TERMINUS 283: "VOLTO JÁ"

Há alguns milhares de anos, biliões para as pessoas sensatas, Deus criou o Universo e a Terra e todos os seres vivos em menos de uma semana. Hoje em dia, os seus fiéis andam às voltas por não haver dinheiro para manter as portas abertas. O fecho das igrejas durante a semana é o tipo de notícia que leva a população a um tipo de insurreição esperada, embora lamentável em pleno século XXI. Não me surpreende, apesar de tudo, que este Estado dito laico aceite obedecer à voz do povo que pede ajuda para esta instituição.

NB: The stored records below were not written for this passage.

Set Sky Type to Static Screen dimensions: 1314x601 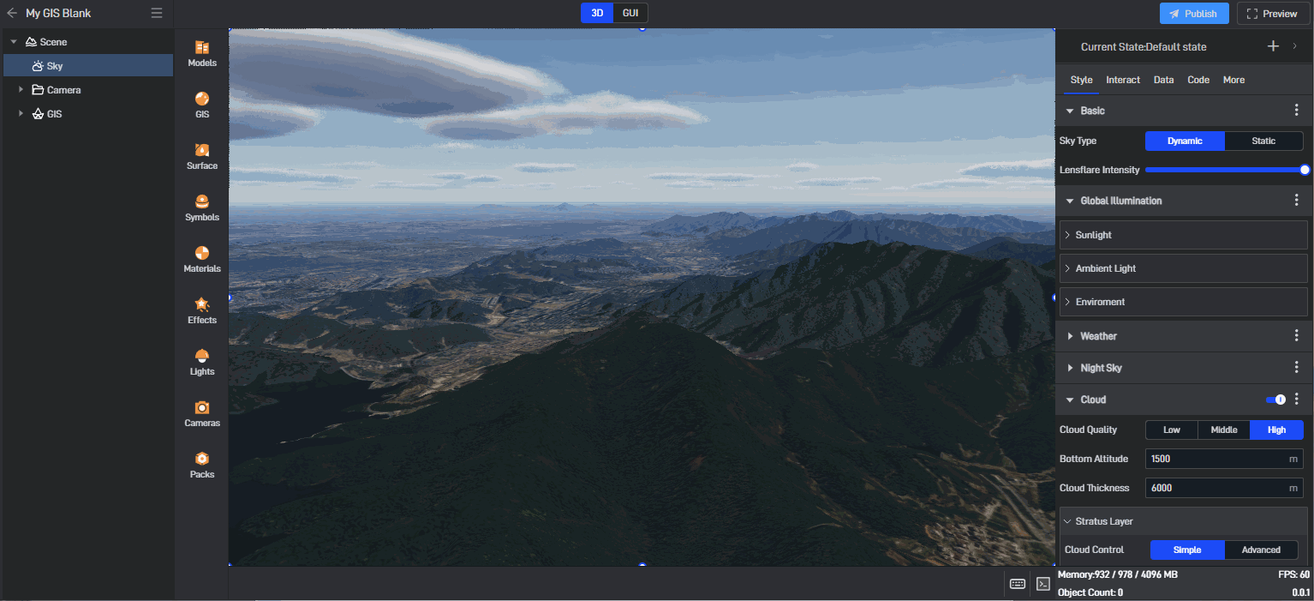(1263, 141)
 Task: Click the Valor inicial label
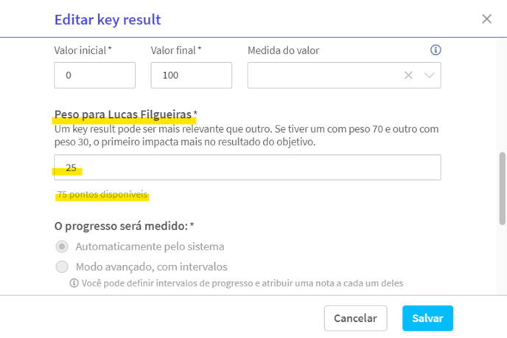click(x=80, y=50)
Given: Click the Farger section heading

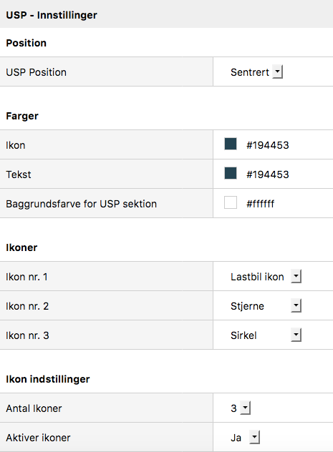Looking at the screenshot, I should pos(22,116).
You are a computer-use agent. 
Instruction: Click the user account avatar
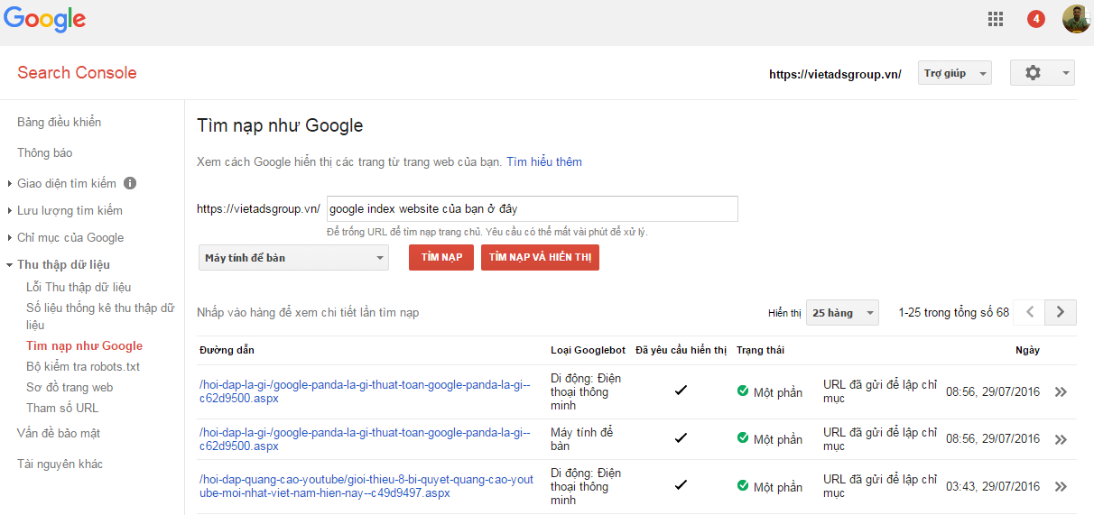coord(1076,19)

Ignorando que esta instituição supostamente representa uma entidade que criou tudo e mais alguma, uma entidade omnisciente, omnipresente e omnipotente, consideremos apenas a parte terrena da matéria. A Igreja Católica é rica. Podre de rica. E não é em sonhos e coisas bonitas, é em ouro e outros materiais preciosos. Os portugueses que em casa passam fome, na rua pedem dinheiro, não para comprarem comida, mas para terem as igrejas abertas para irem lá rezar por dias melhores. O respeito pela fé alheia não me impede de atestar a idiotice de certas mentalidades.
O patrão das igrejas, o senhor Papa, vive num palácio, tem uma cidade particular, desloca-se num carro construído apenas para ele, veste roupas de seda debruadas a ouro, sapatos italianos feitos em exclusivo para sua santidade e um ceptro cravado de jóias. Este tipo tem o desplante de pedir aos seus fiéis que não abracem as riquezas materiais e o Estado é que tem dar dinheiro para ele manter as portas abertas?

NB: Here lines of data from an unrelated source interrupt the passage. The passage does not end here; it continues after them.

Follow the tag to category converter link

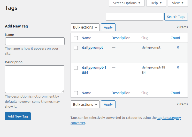tap(169, 118)
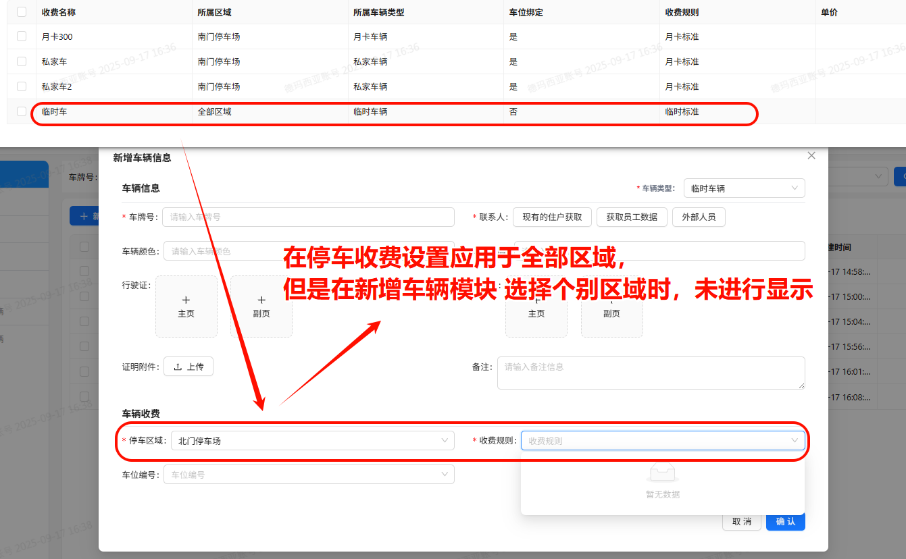This screenshot has height=559, width=906.
Task: Open the 车辆类型 dropdown showing 临时车辆
Action: 743,188
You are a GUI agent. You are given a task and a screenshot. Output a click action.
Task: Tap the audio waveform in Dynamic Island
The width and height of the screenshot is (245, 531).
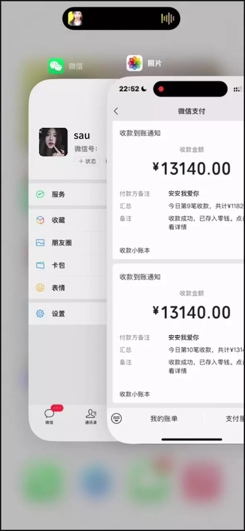point(168,18)
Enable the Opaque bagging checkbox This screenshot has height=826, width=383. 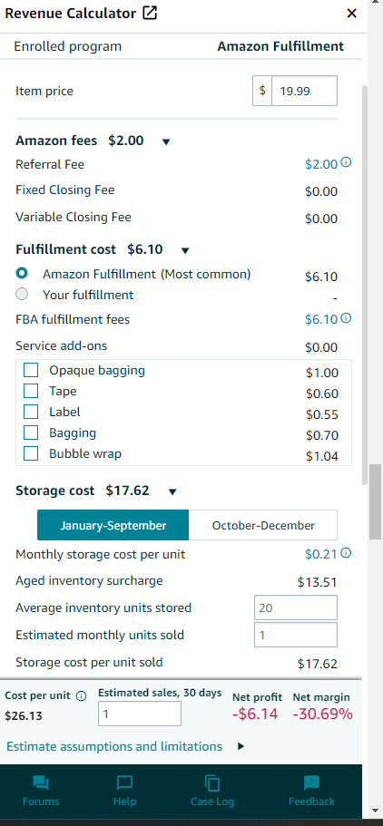31,370
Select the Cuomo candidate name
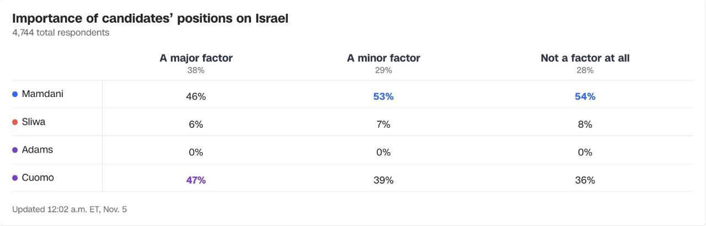The height and width of the screenshot is (226, 706). coord(38,177)
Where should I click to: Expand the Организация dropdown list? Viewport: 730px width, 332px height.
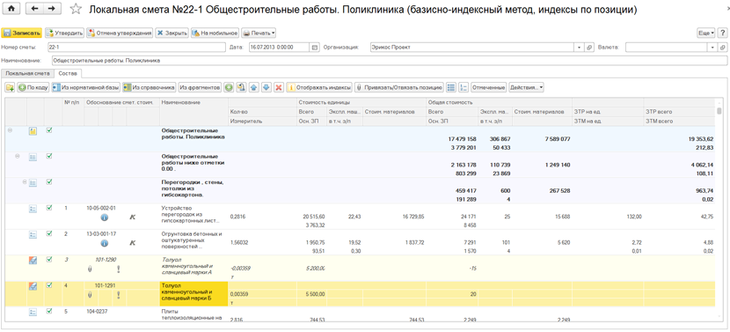[x=580, y=47]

Quando um negócio não vai bem, há que fechar lojas ou, então, procurar novas estratégias, novos públicos. Abrir as portas somente quando há missas para realizar não é uma situação que justifique indignação. Católicos, tentem isto ver como um “volto já” prolongado. Um Centro de Saúde ou um hospital encerrado justificaria uma postura mais interventiva da população. Saírem para a rua pelo seu direito a cuidados de saúde, seria um gesto de inteligência cívica. Não é preciso perder-se muito tempo com isto. Para se ser operado, é preciso um hospital; para rezar, pode-se rezar em casa.
A crise afecta a todos, a alguns porque não têm como evitar, a outros porque deixam. Como ateu desempregado, não quero que o Estado use o meu dinheiro para ajudar os representantes da salvação eterna, quero que me ajude aqui e agora. Fazia-me mais jeito.